CS 232
Algorithms and Data Structures
Edit Distance Assignment
Background
This programming project will require you to implement (in Java) an algorithm to compute the minimum edit distance between two strings. The algorithm will be explained in lecture and you must use that particular algorithm. As with the previous assignment, this is a phased assignment. As was the case previously, any phase submitted early will be graded within seven days or an extension will be granted.
The Problem
Given a string, we assume that the three operations below can each be performed for unit cost:
- Delete a character from the string
- Insert a character into the string
- Change a character in the string
For this problem, you are to read in two strings and compute the cheapest way to convert the first string into the second using the cost model above. For instance, "be" can be converted into "boy" at a cost of 2, by changing the 'e' to an 'o' and then inserting a 'y' at the end.
Phase I (due Friday, April 29 in class)
It is always better to determine your test data before you begin writing code. Doing so prevents you from designing your test data to cover only those cases you dealt with in the code. Therefore, the first phase of the assignment requires that you create a test suite against which you will run your code. Your test suite should include triples indicating, the input (two strings), the (correct) output (just the edit distance will suffice), and the condition being tested. For instance, ("be"/"boy", 2, typical case) would be the triple for the example above.
Phase II (due Wednesday, May 4, at 4 p.m.)

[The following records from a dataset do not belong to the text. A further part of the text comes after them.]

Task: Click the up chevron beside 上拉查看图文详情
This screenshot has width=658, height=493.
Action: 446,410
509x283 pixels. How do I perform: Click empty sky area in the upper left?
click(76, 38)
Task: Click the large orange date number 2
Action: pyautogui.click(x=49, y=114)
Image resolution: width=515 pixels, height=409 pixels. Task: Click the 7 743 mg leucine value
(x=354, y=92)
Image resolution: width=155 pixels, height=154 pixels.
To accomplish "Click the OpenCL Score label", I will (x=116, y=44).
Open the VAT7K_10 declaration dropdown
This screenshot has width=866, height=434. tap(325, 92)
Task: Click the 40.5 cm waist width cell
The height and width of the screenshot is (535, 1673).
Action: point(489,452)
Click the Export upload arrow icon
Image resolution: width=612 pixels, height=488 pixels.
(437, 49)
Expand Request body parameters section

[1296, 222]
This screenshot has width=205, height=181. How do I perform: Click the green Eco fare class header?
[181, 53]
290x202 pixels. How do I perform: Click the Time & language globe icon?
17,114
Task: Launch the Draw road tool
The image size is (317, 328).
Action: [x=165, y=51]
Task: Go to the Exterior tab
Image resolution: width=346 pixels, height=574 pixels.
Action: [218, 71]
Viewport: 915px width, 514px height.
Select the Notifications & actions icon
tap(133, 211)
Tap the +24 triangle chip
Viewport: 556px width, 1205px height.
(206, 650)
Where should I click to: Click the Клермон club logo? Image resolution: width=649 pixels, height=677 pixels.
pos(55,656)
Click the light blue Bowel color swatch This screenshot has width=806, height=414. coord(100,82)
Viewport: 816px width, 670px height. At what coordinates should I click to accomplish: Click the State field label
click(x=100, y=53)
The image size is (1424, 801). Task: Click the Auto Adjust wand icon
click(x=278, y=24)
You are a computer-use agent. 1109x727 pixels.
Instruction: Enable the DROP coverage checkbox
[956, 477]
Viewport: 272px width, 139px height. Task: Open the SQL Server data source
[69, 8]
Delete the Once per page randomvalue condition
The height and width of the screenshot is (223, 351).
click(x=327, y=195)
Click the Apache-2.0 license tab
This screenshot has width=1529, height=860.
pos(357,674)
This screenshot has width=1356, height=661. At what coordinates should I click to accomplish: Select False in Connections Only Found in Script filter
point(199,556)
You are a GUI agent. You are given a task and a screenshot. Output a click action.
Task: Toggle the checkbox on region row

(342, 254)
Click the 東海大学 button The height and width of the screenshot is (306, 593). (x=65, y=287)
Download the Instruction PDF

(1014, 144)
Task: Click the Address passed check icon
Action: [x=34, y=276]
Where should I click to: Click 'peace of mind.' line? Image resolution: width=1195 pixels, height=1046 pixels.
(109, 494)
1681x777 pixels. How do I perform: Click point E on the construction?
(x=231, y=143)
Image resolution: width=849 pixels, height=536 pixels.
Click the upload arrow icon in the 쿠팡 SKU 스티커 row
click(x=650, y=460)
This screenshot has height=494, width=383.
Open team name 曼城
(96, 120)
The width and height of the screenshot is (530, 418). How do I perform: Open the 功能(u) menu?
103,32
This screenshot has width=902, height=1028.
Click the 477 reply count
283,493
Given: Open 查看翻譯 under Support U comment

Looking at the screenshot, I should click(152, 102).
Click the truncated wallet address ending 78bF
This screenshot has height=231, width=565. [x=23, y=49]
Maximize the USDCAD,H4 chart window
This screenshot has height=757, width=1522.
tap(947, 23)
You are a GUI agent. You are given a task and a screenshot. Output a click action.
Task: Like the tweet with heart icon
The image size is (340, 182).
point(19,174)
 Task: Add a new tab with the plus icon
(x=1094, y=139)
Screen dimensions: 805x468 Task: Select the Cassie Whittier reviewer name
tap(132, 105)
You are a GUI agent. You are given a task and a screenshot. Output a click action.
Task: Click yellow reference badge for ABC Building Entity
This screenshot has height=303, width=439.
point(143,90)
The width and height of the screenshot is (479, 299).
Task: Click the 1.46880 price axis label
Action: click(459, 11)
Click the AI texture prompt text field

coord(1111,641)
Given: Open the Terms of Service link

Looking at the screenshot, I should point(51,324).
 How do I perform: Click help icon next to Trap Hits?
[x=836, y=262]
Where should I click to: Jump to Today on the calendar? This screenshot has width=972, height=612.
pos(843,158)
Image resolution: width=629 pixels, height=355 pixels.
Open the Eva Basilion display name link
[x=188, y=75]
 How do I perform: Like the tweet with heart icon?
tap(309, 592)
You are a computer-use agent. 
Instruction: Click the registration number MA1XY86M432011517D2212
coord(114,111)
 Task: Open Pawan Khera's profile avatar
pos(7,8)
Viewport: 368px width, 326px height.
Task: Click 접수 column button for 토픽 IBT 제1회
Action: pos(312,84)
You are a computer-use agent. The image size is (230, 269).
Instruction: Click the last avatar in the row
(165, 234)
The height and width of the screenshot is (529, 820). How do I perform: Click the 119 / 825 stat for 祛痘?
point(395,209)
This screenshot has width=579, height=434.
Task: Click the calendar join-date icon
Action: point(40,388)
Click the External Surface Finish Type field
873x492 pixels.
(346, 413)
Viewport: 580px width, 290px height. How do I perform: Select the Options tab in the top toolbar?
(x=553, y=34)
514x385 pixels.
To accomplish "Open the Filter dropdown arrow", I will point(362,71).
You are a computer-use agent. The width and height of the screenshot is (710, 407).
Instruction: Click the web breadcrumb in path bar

This program is to read two strings from the keyboard (NOT from a JOptionPane or other widget), and compute the minimum edit distance. It should simply print out the number of steps needed to convert the first string into the second. Only the integer should print; nothing else.
Phase III (due Wednesday, May 4, at 4 p.m.)
In this phase, the program is to compute not only the number of steps, but is to print out the steps themselves, one to a line. A sample output showing the format is shown below:
delete(5)
insert(3,a)
change(2,q)
This output says that the change can be effected by deleting the fifth character, followed by inserting an 'a' before the third character, followed by changing the second character to a 'q'.
Note the spelling of the commands as well as the fact that the letters do NOT have quotes around them. Remember that the initial character of a string has an index of 0.
Note: Phases II and III should be turned in via email.